:: DIRECTIONS ::
Please quote the rows below verbatim, from the line containing "You are a computer-use agent. The" up to and including the final line of the rows.
--- start ---
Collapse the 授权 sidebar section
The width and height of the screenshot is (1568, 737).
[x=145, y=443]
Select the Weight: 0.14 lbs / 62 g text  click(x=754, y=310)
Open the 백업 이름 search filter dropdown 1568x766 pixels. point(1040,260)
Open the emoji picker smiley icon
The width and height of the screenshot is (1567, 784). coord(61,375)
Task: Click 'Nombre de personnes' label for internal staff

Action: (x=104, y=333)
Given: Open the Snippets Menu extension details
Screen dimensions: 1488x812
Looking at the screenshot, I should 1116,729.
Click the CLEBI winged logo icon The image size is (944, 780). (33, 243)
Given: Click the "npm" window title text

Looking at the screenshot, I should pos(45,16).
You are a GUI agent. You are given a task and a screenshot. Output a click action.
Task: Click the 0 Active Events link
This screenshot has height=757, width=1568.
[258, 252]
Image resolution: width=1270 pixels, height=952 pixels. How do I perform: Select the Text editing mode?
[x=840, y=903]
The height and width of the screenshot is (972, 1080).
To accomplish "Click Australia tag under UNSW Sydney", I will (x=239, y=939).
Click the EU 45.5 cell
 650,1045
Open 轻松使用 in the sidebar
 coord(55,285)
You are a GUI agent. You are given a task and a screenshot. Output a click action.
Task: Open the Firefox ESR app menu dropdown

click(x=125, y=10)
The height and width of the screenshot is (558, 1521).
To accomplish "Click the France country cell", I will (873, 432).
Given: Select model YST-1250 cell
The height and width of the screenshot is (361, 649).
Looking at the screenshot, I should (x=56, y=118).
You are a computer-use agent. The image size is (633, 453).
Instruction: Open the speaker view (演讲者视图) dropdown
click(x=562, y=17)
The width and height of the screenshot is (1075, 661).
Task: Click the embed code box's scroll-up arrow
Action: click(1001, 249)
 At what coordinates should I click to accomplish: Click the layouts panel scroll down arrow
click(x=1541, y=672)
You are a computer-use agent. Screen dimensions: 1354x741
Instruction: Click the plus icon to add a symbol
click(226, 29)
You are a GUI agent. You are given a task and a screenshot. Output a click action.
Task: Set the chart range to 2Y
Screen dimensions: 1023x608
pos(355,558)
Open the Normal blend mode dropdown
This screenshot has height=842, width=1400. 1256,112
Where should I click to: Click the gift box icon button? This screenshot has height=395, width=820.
--- end ---
:: EXERCISE OUTPUT ::
You are a computer-use agent. The image size is (633, 453).
Instruction: Open the speaker view (演讲者视图) dropdown
click(x=562, y=17)
The width and height of the screenshot is (1075, 661).
Task: Click the embed code box's scroll-up arrow
Action: click(1001, 249)
 At what coordinates should I click to accomplish: Click the layouts panel scroll down arrow
click(x=1541, y=672)
You are a computer-use agent. Screen dimensions: 1354x741
Instruction: Click the plus icon to add a symbol
click(226, 29)
You are a GUI agent. You are given a task and a screenshot. Output a click action.
Task: Set the chart range to 2Y
Screen dimensions: 1023x608
pos(355,558)
Open the Normal blend mode dropdown
This screenshot has height=842, width=1400. 1256,112
Where should I click to: Click the gift box icon button? This screenshot has height=395, width=820.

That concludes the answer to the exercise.